Data to process:
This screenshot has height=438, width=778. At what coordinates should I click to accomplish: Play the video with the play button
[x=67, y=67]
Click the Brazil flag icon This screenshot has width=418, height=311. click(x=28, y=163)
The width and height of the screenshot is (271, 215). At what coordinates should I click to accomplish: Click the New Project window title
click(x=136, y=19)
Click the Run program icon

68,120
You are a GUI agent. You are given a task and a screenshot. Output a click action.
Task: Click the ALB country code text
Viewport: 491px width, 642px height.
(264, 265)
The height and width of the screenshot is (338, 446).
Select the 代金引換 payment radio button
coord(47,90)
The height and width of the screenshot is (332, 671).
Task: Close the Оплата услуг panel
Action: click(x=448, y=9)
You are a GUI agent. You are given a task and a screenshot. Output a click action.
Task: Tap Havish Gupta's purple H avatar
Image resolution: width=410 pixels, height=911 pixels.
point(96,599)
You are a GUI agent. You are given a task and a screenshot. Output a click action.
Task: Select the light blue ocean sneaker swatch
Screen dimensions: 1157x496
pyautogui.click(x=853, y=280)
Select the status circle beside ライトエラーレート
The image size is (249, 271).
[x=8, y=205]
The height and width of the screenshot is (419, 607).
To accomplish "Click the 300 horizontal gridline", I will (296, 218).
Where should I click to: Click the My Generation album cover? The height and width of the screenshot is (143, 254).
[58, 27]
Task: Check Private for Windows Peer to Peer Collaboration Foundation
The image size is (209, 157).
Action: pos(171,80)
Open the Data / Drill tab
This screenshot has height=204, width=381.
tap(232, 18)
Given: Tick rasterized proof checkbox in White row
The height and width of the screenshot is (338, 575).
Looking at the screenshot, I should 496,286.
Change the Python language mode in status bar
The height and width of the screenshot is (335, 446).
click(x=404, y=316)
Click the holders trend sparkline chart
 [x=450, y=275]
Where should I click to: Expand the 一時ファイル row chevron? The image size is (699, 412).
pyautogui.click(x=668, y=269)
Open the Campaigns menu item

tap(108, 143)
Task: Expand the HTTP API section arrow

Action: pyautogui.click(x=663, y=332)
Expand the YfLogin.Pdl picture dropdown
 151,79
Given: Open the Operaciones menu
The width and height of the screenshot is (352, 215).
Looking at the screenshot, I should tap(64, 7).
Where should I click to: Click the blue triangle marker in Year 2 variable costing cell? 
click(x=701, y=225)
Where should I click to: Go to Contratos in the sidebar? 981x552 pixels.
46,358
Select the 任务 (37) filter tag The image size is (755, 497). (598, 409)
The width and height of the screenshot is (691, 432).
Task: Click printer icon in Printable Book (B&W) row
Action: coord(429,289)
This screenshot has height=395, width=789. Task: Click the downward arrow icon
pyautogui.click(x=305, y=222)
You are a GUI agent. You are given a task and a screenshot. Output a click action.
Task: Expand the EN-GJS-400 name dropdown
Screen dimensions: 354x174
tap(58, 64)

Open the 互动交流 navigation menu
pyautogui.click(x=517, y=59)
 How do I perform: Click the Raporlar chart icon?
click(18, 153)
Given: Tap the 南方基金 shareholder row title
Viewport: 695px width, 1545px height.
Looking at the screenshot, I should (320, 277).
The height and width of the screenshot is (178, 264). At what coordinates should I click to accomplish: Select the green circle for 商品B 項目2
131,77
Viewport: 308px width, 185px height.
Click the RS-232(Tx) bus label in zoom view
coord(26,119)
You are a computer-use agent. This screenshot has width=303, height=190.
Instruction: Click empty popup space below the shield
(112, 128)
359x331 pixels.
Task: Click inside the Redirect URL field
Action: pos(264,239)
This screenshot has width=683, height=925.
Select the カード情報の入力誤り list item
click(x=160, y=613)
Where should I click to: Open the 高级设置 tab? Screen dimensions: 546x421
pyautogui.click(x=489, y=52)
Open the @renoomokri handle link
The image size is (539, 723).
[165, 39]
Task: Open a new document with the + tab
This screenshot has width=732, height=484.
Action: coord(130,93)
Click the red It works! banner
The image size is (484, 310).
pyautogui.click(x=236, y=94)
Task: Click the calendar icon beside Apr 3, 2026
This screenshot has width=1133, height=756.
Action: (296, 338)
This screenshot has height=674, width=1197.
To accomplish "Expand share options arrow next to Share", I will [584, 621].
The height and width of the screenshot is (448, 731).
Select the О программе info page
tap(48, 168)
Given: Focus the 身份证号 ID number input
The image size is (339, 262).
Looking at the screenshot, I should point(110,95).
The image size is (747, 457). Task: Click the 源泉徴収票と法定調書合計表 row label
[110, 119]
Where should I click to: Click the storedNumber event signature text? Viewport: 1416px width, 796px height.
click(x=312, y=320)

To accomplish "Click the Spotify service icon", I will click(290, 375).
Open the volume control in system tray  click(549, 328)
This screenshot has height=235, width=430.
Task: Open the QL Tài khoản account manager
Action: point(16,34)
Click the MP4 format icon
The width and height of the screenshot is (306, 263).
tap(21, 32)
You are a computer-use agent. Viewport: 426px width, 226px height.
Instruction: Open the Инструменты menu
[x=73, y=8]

Exercise aim:
Transcribe the lines above between the line holding "Task: Expand the HTTP API section arrow" and the line holding "Task: Click the calendar", inclusive, exactly as they stand and with nothing added.

Response to this task:
Task: Expand the HTTP API section arrow

Action: pyautogui.click(x=663, y=332)
Expand the YfLogin.Pdl picture dropdown
 151,79
Given: Open the Operaciones menu
The width and height of the screenshot is (352, 215).
Looking at the screenshot, I should tap(64, 7).
Where should I click to: Click the blue triangle marker in Year 2 variable costing cell? 
click(x=701, y=225)
Where should I click to: Go to Contratos in the sidebar? 981x552 pixels.
46,358
Select the 任务 (37) filter tag The image size is (755, 497). (598, 409)
The width and height of the screenshot is (691, 432).
Task: Click printer icon in Printable Book (B&W) row
Action: coord(429,289)
This screenshot has height=395, width=789. Task: Click the downward arrow icon
pyautogui.click(x=305, y=222)
You are a GUI agent. You are given a task and a screenshot. Output a click action.
Task: Expand the EN-GJS-400 name dropdown
Screen dimensions: 354x174
tap(58, 64)

Open the 互动交流 navigation menu
pyautogui.click(x=517, y=59)
 How do I perform: Click the Raporlar chart icon?
click(18, 153)
Given: Tap the 南方基金 shareholder row title
Viewport: 695px width, 1545px height.
Looking at the screenshot, I should (320, 277).
The height and width of the screenshot is (178, 264). At what coordinates should I click to accomplish: Select the green circle for 商品B 項目2
131,77
Viewport: 308px width, 185px height.
Click the RS-232(Tx) bus label in zoom view
coord(26,119)
You are a computer-use agent. This screenshot has width=303, height=190.
Instruction: Click empty popup space below the shield
(112, 128)
359x331 pixels.
Task: Click inside the Redirect URL field
Action: pos(264,239)
This screenshot has width=683, height=925.
Select the カード情報の入力誤り list item
click(x=160, y=613)
Where should I click to: Open the 高级设置 tab? Screen dimensions: 546x421
pyautogui.click(x=489, y=52)
Open the @renoomokri handle link
The image size is (539, 723).
[165, 39]
Task: Open a new document with the + tab
This screenshot has width=732, height=484.
Action: coord(130,93)
Click the red It works! banner
The image size is (484, 310).
pyautogui.click(x=236, y=94)
Task: Click the calendar icon beside Apr 3, 2026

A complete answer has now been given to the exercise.